TBILISI, April 10 (Reuters) - A consortium led by British oil company BP has awarded construction and supply contract worth $750 million to help to develop the Shah Deniz II gas field in Azerbaijan, a project that offers Europe a chance to cut reliance on Russian gas.
Azerbaijan’s biggest gas field, Shah Deniz is being developed by consortium partners BP, Statoil, Azeri state energy company SOCAR and others.
Shah Deniz I has been pumping gas since 2006 and has an annual production capacity of about 10 bcm of natural gas.
The next phase, Shah Deniz II, is important for Europe in terms of providing an alternative gas supply to Russia’s Gazprom . Shah Deniz II is expected to produce 16 bcm of gas per year from around 2019, with 10 bcm earmarked for Europe and 6 bcm for Turkey.
Gazprom currently covers a quarter of Europe’s gas needs, with more than 150 bcm of exports a year. Alternative supplies have come under the spotlight in the light of the tense situation in Ukraine, as 40 percent of gas imported to Europe from Russia is pumped across that country.

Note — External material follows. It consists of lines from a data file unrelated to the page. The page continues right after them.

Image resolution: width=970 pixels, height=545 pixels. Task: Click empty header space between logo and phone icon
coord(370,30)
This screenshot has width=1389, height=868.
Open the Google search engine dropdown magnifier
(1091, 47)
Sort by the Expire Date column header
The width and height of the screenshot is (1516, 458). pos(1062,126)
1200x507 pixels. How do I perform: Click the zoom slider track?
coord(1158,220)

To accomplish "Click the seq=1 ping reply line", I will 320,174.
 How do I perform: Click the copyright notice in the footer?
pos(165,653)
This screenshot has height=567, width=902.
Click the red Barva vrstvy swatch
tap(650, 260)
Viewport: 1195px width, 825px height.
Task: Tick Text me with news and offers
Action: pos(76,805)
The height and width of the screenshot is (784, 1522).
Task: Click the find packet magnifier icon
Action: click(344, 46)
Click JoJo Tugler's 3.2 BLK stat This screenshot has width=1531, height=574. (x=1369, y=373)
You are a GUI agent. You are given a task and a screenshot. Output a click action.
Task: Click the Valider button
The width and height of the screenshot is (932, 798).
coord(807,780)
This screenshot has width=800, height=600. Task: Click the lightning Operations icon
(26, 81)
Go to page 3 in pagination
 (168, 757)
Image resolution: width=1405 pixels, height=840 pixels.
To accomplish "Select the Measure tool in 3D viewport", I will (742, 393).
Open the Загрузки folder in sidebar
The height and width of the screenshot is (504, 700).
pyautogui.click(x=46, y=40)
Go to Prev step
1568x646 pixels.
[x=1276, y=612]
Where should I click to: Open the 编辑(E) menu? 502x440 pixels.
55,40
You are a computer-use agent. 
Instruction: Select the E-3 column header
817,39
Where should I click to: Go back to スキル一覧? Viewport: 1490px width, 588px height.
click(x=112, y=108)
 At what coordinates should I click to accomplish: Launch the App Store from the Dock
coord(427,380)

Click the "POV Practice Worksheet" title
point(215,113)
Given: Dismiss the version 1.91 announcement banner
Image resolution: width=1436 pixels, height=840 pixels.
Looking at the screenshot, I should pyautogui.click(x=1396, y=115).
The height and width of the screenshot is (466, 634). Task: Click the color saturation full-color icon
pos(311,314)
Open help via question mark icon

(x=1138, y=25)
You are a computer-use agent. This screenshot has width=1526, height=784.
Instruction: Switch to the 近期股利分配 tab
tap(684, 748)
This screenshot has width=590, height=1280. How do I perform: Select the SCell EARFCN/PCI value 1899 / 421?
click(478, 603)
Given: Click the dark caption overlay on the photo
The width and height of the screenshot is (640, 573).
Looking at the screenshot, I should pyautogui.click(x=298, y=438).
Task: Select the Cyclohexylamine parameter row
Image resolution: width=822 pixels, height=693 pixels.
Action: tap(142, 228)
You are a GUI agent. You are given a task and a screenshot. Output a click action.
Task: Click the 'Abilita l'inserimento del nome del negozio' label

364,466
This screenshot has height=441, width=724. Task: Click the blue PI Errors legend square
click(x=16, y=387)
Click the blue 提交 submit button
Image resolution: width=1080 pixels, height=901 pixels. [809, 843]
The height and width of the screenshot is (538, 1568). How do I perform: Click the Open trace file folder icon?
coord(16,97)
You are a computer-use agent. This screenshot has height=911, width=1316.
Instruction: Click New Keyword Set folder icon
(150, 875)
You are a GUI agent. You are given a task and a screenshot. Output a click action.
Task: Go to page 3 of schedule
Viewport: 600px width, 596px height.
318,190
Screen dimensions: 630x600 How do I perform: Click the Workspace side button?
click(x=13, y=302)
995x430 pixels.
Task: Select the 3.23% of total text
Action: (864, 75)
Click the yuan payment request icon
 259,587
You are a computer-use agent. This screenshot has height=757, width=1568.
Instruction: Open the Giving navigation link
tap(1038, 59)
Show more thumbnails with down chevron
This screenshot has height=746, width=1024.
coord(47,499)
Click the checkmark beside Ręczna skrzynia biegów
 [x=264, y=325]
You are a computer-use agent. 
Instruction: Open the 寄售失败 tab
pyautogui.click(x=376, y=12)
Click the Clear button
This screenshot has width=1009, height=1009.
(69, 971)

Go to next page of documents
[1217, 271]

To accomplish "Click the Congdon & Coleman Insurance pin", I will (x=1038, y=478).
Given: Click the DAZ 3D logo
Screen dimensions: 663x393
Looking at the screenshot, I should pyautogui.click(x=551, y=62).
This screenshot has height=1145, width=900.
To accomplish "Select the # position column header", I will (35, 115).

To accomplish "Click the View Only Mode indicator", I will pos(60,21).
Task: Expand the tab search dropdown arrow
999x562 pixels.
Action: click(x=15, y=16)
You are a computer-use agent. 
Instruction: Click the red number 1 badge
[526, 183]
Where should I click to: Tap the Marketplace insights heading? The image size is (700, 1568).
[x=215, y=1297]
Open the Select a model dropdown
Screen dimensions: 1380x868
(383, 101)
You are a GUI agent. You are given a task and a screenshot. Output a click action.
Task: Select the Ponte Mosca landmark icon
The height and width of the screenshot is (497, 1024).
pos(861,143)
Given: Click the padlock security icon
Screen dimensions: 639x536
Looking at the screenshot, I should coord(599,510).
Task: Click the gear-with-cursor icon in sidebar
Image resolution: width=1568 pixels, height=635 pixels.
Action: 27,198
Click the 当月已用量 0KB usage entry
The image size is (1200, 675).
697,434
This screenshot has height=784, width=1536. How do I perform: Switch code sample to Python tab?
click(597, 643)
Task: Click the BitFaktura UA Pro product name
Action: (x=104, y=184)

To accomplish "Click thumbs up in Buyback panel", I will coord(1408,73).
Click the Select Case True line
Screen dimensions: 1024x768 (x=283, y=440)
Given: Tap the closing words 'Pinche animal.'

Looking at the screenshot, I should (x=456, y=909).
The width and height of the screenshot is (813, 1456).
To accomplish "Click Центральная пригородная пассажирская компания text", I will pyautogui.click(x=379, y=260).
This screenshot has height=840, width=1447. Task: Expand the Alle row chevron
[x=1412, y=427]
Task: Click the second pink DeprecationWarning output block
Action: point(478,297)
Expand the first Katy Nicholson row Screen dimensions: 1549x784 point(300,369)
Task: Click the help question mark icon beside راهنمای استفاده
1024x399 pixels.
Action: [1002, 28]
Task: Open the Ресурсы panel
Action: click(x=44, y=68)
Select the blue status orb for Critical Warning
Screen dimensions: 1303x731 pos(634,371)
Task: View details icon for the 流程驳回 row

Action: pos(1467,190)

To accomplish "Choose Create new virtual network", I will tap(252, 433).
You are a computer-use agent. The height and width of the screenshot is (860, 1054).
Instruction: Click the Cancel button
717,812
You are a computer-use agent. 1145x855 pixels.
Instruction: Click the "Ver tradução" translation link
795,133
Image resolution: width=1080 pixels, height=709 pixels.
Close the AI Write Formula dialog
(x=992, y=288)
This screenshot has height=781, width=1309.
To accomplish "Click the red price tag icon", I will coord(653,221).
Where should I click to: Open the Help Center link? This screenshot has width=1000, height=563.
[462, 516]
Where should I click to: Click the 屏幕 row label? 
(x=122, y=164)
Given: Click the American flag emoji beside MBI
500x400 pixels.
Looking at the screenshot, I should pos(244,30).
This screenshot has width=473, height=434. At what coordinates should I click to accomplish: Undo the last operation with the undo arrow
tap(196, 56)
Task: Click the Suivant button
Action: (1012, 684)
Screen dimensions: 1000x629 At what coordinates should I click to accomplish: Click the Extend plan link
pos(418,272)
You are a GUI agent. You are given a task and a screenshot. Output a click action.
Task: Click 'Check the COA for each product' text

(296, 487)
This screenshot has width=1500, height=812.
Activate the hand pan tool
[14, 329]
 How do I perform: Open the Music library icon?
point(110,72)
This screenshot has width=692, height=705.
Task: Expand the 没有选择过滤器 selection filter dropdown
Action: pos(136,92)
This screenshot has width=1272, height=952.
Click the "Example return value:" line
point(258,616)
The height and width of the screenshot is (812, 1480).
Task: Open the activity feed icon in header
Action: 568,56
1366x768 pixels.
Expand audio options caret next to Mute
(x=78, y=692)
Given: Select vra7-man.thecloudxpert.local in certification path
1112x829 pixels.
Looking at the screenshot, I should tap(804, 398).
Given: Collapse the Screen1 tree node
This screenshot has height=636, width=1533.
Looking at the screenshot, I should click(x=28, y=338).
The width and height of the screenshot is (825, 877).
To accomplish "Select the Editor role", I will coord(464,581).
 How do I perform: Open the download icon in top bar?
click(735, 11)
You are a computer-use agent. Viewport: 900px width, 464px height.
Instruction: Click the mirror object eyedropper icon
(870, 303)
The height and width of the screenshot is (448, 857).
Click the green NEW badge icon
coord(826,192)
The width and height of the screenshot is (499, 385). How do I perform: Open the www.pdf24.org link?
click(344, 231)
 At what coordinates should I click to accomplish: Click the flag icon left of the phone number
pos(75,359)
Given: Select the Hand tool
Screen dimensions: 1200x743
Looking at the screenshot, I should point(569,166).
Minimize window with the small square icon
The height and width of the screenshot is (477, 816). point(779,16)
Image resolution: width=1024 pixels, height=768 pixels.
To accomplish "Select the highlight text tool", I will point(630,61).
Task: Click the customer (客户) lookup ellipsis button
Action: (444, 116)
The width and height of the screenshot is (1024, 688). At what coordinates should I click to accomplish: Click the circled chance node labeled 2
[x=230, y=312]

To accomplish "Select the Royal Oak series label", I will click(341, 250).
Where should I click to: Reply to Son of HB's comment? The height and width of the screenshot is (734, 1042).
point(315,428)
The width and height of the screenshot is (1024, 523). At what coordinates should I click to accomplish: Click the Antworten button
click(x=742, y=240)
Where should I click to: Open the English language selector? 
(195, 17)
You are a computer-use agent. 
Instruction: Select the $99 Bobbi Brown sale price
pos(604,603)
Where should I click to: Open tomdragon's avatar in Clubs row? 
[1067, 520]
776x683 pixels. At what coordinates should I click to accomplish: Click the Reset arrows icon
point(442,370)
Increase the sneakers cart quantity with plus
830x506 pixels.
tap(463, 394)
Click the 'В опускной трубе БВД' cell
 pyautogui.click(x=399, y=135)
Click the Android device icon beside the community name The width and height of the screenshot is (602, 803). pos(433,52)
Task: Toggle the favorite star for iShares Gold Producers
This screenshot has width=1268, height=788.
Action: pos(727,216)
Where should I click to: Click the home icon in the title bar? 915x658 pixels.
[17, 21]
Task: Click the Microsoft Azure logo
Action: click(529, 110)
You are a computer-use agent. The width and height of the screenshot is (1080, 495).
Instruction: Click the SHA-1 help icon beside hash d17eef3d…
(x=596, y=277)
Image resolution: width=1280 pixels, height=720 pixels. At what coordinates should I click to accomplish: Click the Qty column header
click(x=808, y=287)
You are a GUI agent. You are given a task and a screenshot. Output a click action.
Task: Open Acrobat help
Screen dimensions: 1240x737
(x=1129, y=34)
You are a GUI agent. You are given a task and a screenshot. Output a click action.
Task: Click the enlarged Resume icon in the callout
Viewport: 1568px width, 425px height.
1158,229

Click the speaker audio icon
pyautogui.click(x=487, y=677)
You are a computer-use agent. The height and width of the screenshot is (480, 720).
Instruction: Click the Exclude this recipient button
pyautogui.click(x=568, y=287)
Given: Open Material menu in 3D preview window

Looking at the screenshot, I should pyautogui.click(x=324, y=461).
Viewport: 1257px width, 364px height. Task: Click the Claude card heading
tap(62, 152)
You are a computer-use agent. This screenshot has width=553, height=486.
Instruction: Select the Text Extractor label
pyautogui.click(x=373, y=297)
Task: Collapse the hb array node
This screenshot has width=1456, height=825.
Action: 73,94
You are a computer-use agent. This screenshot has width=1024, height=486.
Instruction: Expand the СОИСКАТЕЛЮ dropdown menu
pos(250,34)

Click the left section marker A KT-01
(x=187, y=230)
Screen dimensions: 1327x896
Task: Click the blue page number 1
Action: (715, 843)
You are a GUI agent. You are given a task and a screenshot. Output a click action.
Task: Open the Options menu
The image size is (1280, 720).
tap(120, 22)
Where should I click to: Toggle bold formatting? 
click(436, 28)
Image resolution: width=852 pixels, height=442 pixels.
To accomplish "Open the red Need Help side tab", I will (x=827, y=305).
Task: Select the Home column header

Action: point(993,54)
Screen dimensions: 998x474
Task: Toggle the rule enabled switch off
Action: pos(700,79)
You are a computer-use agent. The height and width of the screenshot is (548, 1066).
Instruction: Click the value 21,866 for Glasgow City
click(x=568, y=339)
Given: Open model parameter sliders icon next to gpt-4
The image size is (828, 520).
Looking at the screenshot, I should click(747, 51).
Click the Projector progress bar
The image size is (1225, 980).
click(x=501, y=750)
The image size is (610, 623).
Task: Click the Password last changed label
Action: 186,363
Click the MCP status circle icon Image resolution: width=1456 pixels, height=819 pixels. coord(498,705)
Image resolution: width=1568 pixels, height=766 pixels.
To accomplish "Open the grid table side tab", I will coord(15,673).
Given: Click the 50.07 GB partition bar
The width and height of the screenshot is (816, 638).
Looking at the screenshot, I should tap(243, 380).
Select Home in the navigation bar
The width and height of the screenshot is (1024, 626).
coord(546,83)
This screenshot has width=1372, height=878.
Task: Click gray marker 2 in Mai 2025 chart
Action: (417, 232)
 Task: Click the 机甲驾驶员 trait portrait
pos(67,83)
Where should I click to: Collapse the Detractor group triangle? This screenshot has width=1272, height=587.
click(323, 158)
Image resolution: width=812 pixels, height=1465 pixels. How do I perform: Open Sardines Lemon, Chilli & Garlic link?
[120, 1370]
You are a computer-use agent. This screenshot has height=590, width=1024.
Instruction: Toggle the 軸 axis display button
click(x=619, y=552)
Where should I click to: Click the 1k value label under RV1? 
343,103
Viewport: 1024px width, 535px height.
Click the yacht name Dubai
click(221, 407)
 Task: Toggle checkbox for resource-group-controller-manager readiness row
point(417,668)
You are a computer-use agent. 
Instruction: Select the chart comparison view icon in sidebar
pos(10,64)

The latest contract, awarded to the consortium consisting of BOS Shelf LLC, Saipem Contracting Netherlands B.V. and Star Gulf FZCO, is for the construction of subsea structures that will be used for the first time in the Caspian Sea.
“The use of this technology in Azerbaijan will open up new opportunities for oil and gas developments,” Gordon Birrell, BP’s president for the Azerbaijan-Georgia-Turkey region said in a statement. Works are expected to complete in 2017.
The Shah Deniz consortium signed a $974 million contract in December with a consortium including Turkish construction firm Tekfen Insaat to build two offshore platforms for the project.
It also awarded construction and engineering contracts worth $841 million and a contract for the supply of the subsea production systems worth $394 million earlier this year. (Reporting by Margarita Antidze and Nailia Bagirova; Editing by Jane Merriman)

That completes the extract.